Walking into the subway the other day, I noticed an LCD sign urging me to keep my jewellery safe. Having quickly taken off all my bling and stashed it in my bag, I read on. Apparently this time of year is “chain snatching season” and people need to be more aware of the risk of having your necklace snatched from around your neck while travelling on the subway system.

Criminals are clearly so much more civilised in America. To provide the best possible service to victims everywhere, they have obviously created a season system in which particular consumer products are targeted at specific times of the year. You always know where you are that way. It’s my guess that chain snatching season ends in a few weeks, to be replaced by the umbrella grabbing season. And by the time the sun is out, we’ll all be able to sit back and bask in the joy of plain old honest-to-goodness purse stealing season.

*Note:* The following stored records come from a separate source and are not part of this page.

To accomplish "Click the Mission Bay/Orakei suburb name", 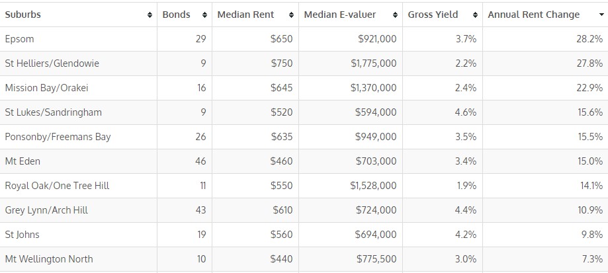I will tap(46, 88).
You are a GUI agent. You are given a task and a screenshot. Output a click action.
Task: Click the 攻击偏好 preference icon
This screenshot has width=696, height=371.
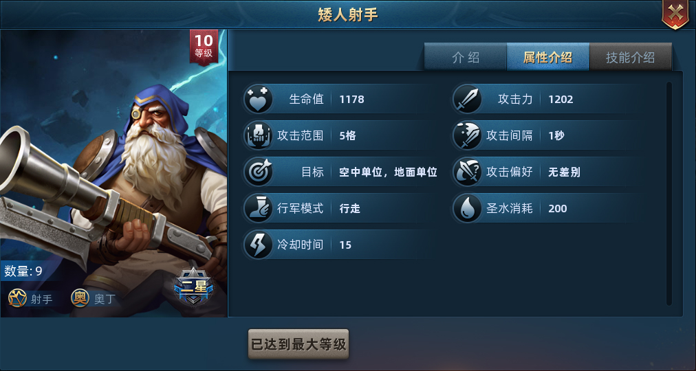pos(467,172)
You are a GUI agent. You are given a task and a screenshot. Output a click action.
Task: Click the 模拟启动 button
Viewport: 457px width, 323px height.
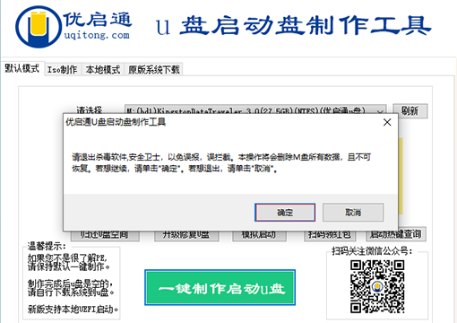[259, 235]
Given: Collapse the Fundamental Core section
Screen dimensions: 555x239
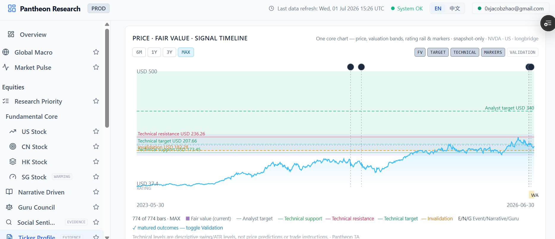Looking at the screenshot, I should click(x=31, y=116).
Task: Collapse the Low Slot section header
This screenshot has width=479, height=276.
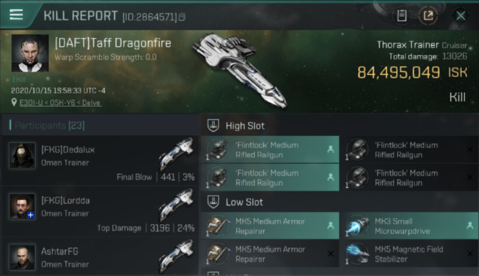Action: [x=339, y=202]
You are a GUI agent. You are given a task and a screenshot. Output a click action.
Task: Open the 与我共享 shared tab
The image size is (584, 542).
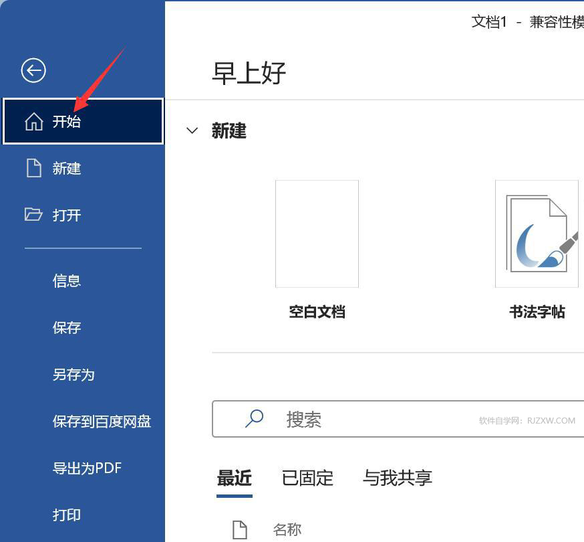(x=397, y=478)
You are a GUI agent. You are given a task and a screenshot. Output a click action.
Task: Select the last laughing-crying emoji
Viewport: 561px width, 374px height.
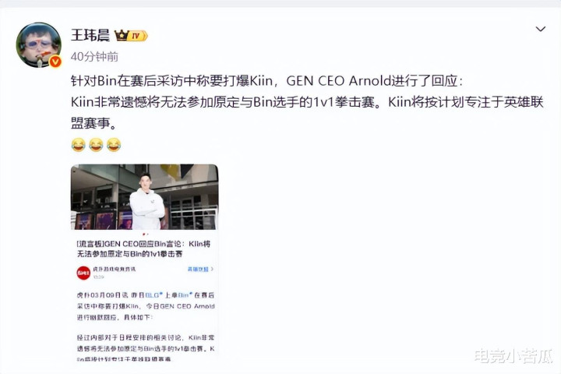(x=114, y=145)
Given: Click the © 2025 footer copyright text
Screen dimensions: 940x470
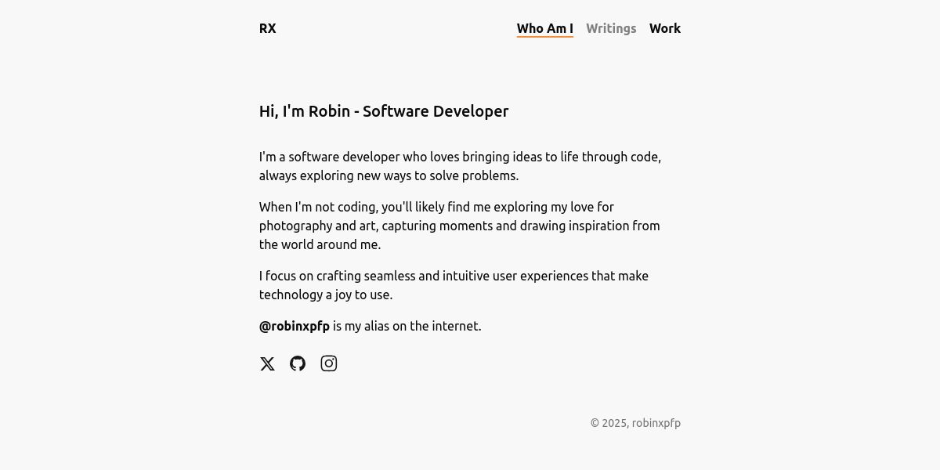Looking at the screenshot, I should (635, 423).
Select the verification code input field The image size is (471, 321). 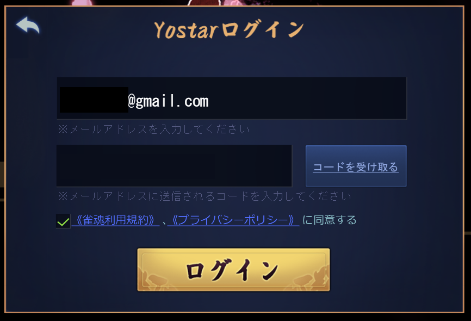tap(174, 165)
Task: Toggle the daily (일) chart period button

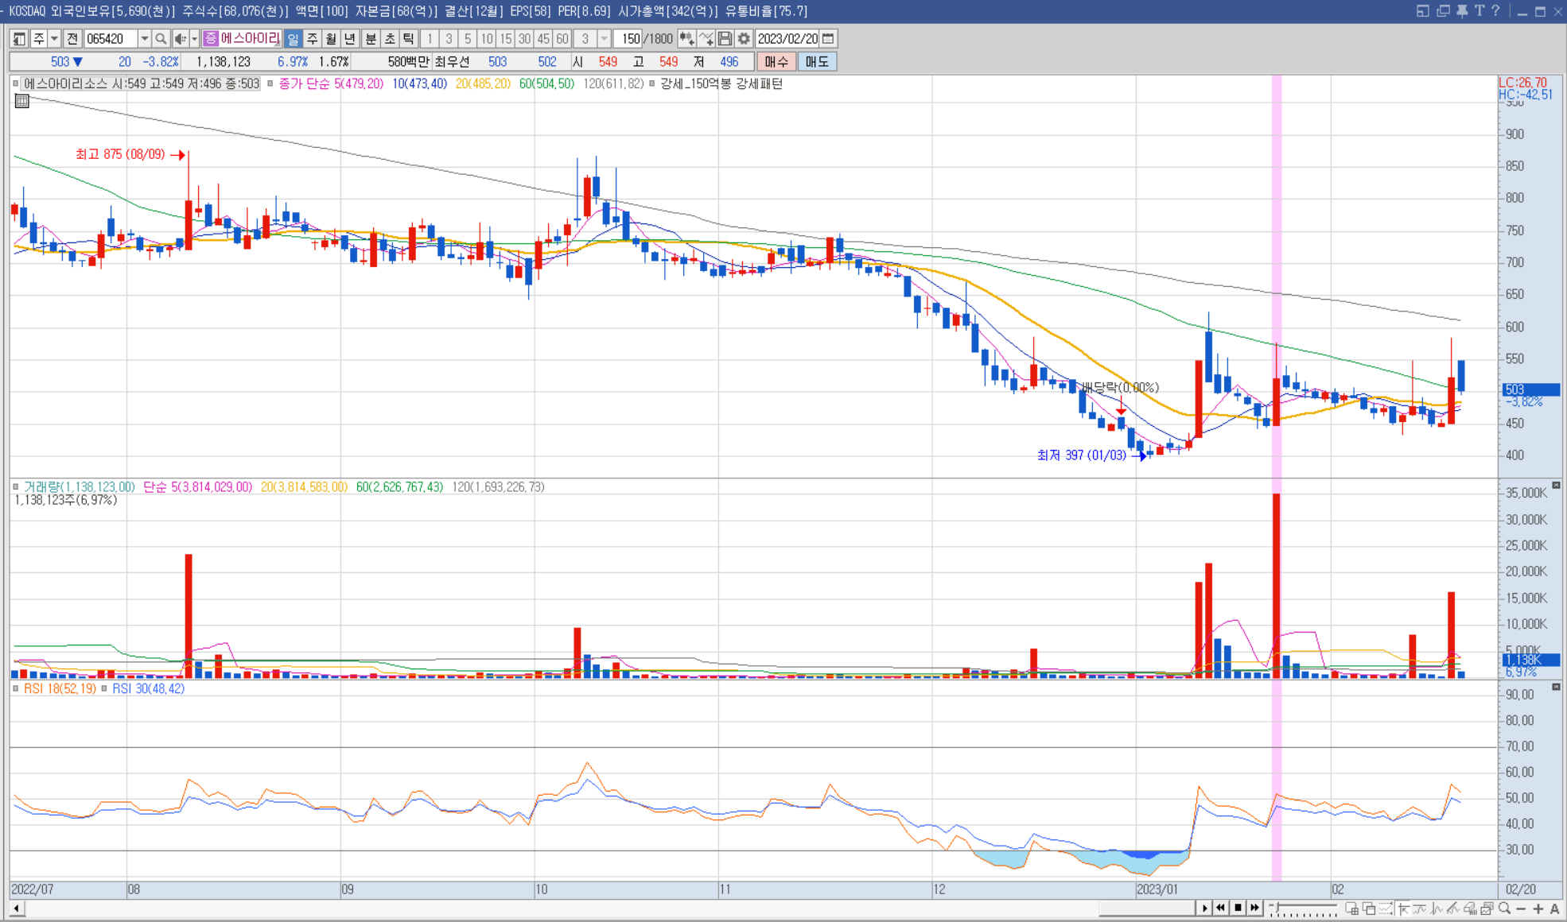Action: pos(293,39)
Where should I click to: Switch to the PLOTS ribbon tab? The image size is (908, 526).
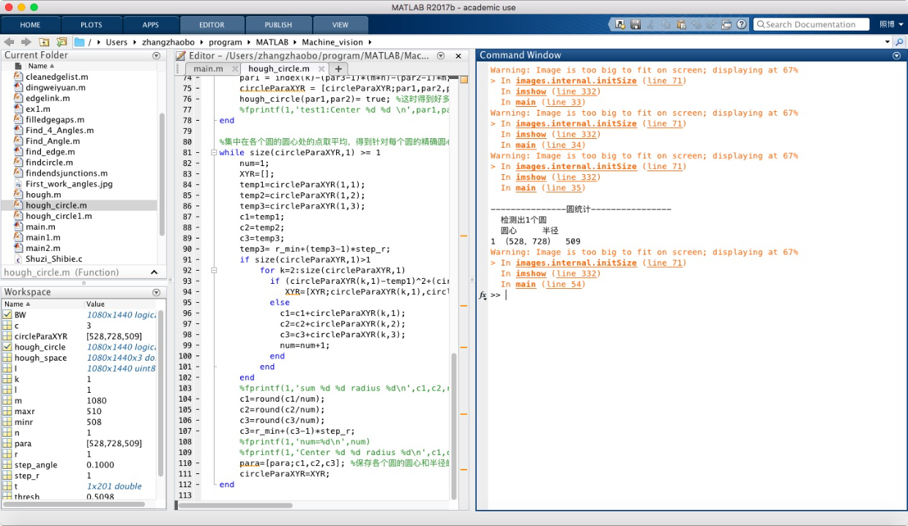click(92, 24)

I can only hope that criminals who don’t stick to the season system are thrown out of the Thieves Union. After all, nobody wants their iPod targeted when portable music device nicking season has just finished, and the briefcase purloining season has just begun, do they?

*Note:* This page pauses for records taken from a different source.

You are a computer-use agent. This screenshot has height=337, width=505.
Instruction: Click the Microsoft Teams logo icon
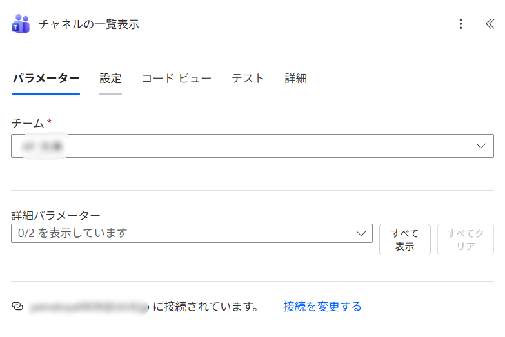21,24
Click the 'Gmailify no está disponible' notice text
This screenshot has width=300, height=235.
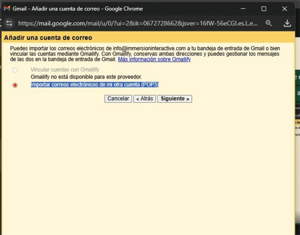[x=86, y=77]
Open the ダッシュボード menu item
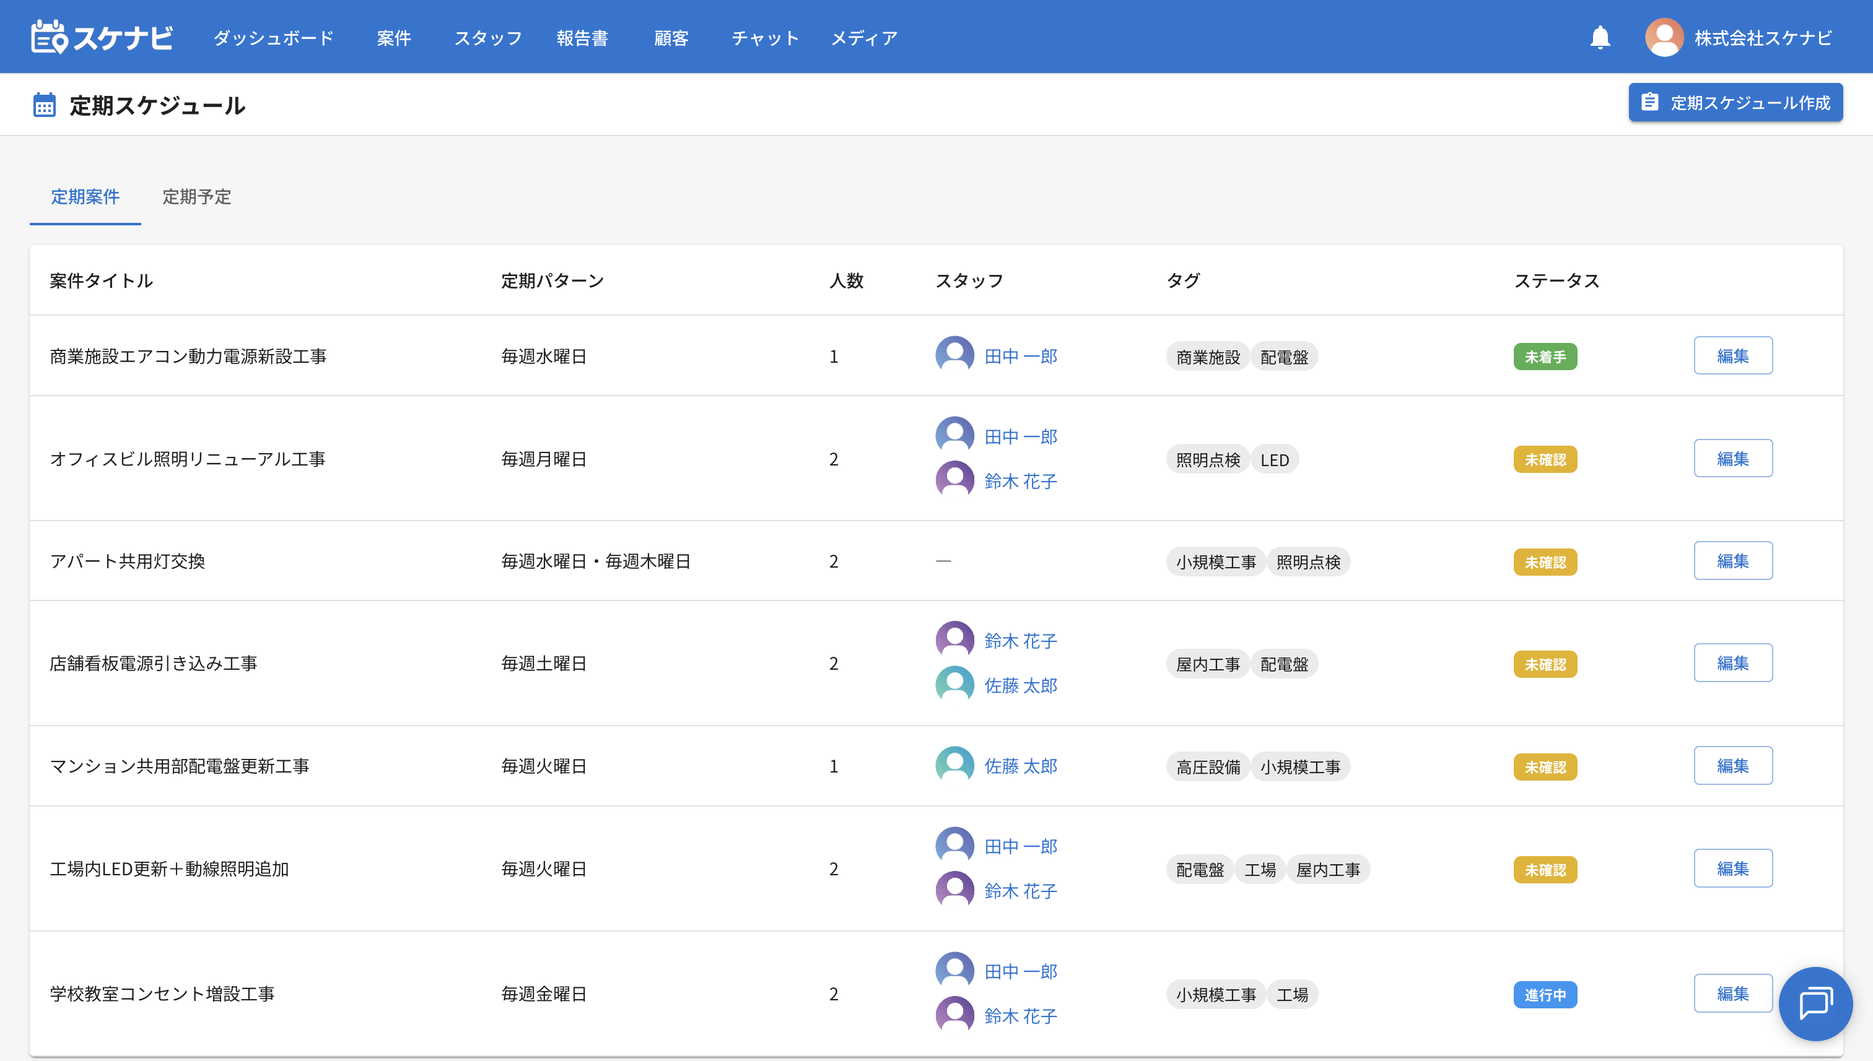Screen dimensions: 1873x1061 (x=273, y=38)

The Great American Conversational Disaster

My ability to waste away hours upon end talking non-stop about very little is the stuff of legend. If Inane Chat was an Olympic sport, I’d have played an integral role in the triumphant Team GB homecoming from Beijing at Heathrow earlier today. Arguably the title of Sir Brit Out Of Water would have been a little excessive for one whose major talent is to be able to blather on about next-to-nothing, but I would have accepted the knighthood with the quiet dignity and grace that it so richly deserved.

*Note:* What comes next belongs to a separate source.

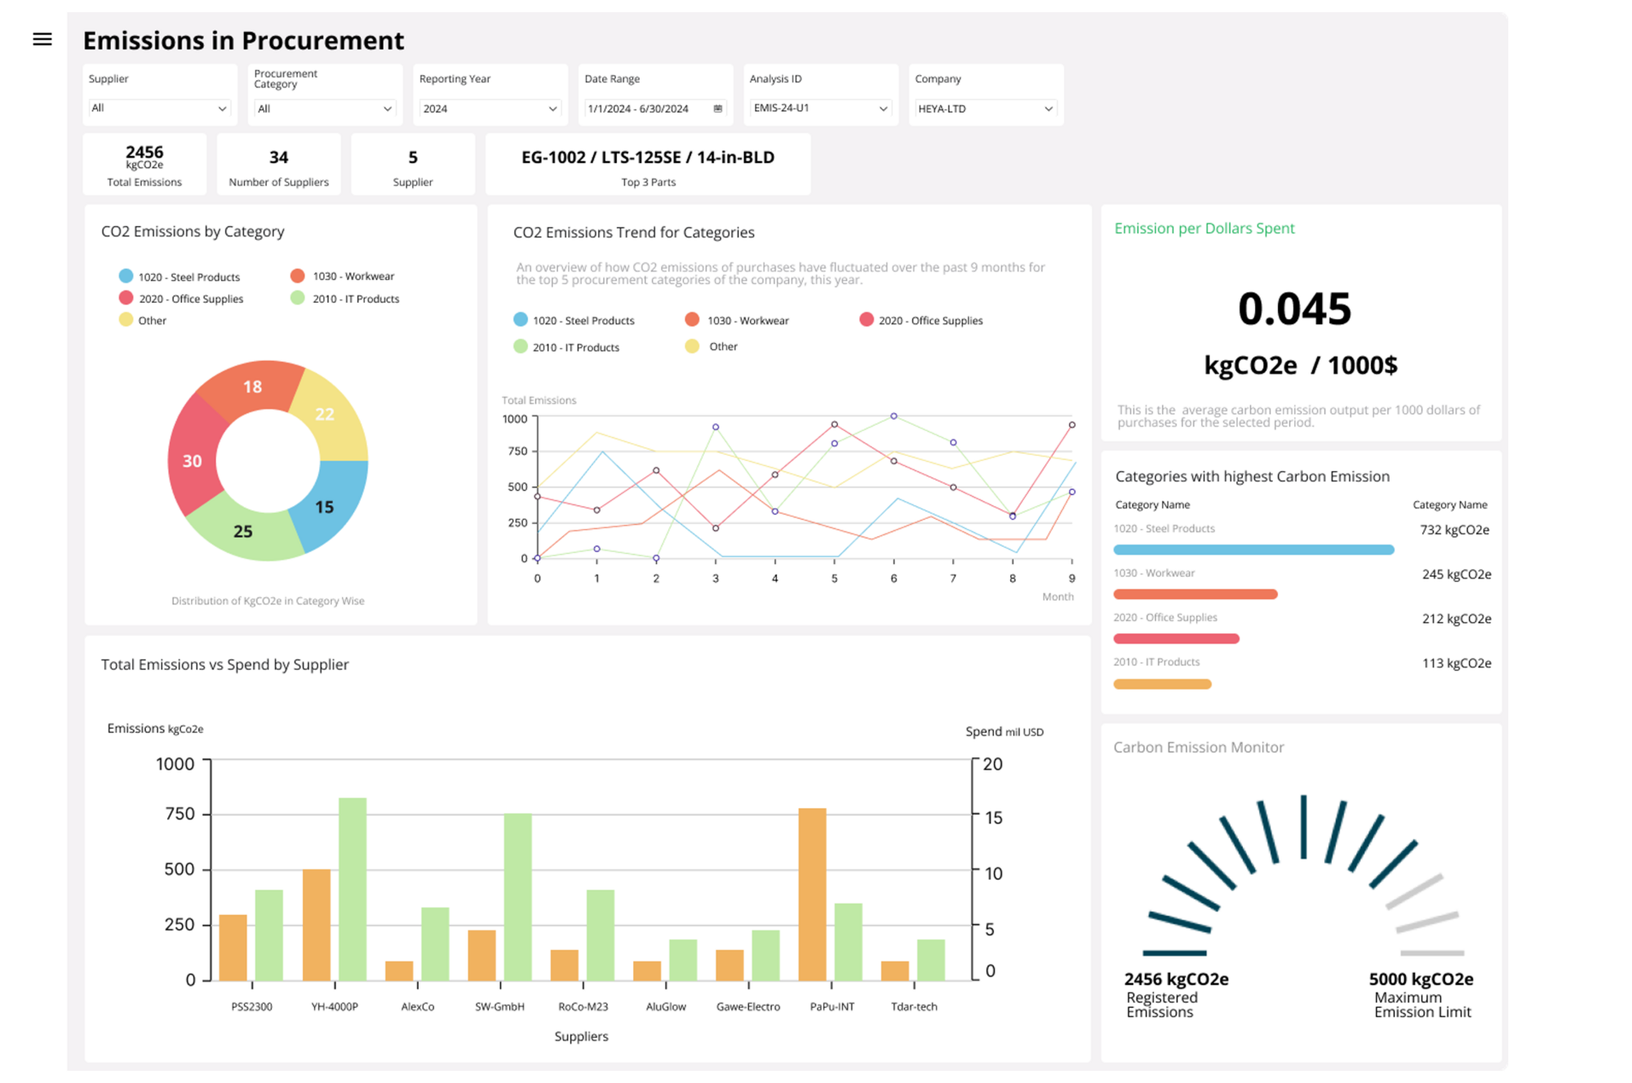
Task: Toggle Office Supplies legend in trend chart
Action: point(929,320)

The problem with being a Brit Out Of Water is that it’s kind of like undergoing the surgical removal of your small talk. The delicate seven hour operation, which conveniently takes place at high altitude as you fly across the Atlantic, extracts all of the cultural and conversational touchpoints that you’ve held so dear for upwards of thirty years, and leaves you almost 100% chat free for at least the next year. Sure, you can talk about events that have happened directly to you, the news, or universal feelings of love and loathing. But if an expat even thinks about straying into an extended discussion about anything else with a local, you may as well pull out a sudoku puzzle and settle down in a corner on your own for twenty minutes.

Don’t get me wrong, I’ve had some great conversations with people I’ve met since I’ve been here, and I’ve met some fascinating folk. But having spent the last twenty years or so talking about football and the joy of Spangles, suddenly my capacity to connect with people on a sporting or nostalgic level has disappeared. While my ability to name every FA Cup winning side since 1968 may have made me a must-have on the London party circuit, my distinct lack of knowledge regarding the preferred starting line-up of the New York Knicks makes me a social pariah in some city circles. And while my witty bon-mots regarding Roland Rat or Multi-Coloured Swap Shop were the talk of the town, my vacant expression at the very mention of Three’s Company or Alice marks me out as a sad and lonely televisual outcast.

I’ve recently started paying a bit more attention to the Yankees (much to the dismay of The Special One) in the hope that I might be able to ferret away a few choice facts about Johnny Damon’s RBI or Derek Jeter’s OBP for use in a future conversation. The fact that I don’t know what an RBI or OBP is (and wouldn’t be able to pick Johnny Damon out of a police line-up) is neither here nor there. And I’ve decided that all future TV nostalgia chats will be veered towards Chips or Cagney & Lacey, given that I have more than a working knowledge of each. Admittedly it may get boring for my new friends to have to talk about Frank Poncherello or Sharon Gless week-in week-out, but some sacrifices simply have to be made.

In the meantime, any conversational cheat sheets from US readers would be extremely welcome. Packets of Chewits and cans of Irn Bru to anybody who helps me pass my forthcoming PhD in Trivial American Conversational Nuggets.